The city can tell handgun owners to turn in their arms, just as Glendower in Shakespeare's "Henry IV" could call spirits from the vasty deep. The question, as Hotspur said, is "Will they come when you do call for them?" There is a simple term for citizens who will abide by the law: law-abiding citizens. But law-abiding citizens, by definition, are not the kind to commit murder, if only because it happens to be illegal.
No, the sort of San Franciscans who commit murder are criminals. But people who are willing to flout the laws against murder will not meekly submit to laws against handgun possession. As Florida State University criminologist Gary Kleck notes, the law doesn't really change anything on handgun ownership by criminals: They are already barred from possessing firearms. It affects only noncriminals.
So bad guys will keep their handguns, and only good guys will give up theirs. That may be good for the bad guys, but it looks bad for the good guys.
The ordinance is an attempt to reduce the city's firearms deaths, which rose from 69 in 2003 to 88 last year, most of which involved pistols and revolvers. But an ordinance seeking to reduce the murder rate by disarming owners who are not criminals makes about as much sense as fighting alcoholism by banning beer sales to Mormons. They are not the problem, and the people who are the problem will be serenely unaffected.
The intuition behind the law is that anything reducing handgun ownership will reduce their misuse.
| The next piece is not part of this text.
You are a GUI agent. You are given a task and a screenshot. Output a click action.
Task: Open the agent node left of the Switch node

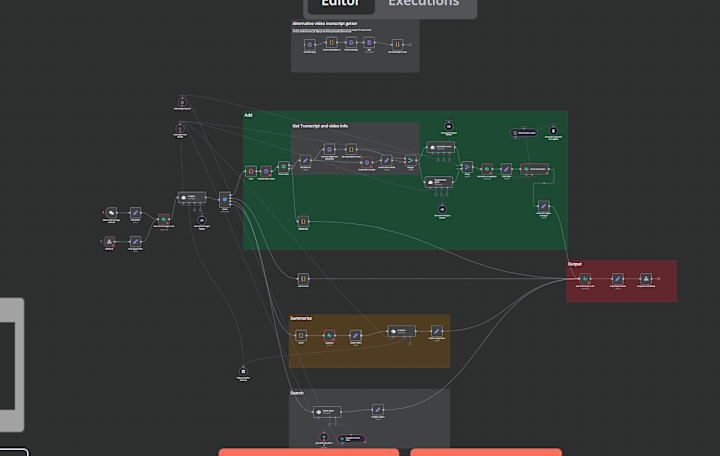pyautogui.click(x=192, y=197)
Experience, however, demonstrates more guns don't mean more crime. The number of guns in this country keeps rising, while the number of murders keeps falling.
A 2003 report from the Centers for Disease Control noted some studies on gun controls found they reduced violence; others found they increased it. The panel threw up its hands, citing "insufficient evidence to determine effectiveness."
Other cities have tried what San Francisco wants to try, only to reap disappointment. The murder rate dropped in Washington, D.C., after it outlawed handguns in 1976 -- but, as Mr. Kleck has shown, no more than in nearby Baltimore, which did not prohibit them. Chicago's 1982 ban didn't prevent corpses from piling up faster in following years. Louisville, Ky., saw the state overturn its handgun ordinance, and then bloodshed subside.
San Franciscans may fantasize that passing a law to eliminate handguns will make them safer. Reality, however, will have the last word.

Steve Chapman is a nationally syndicated columnist.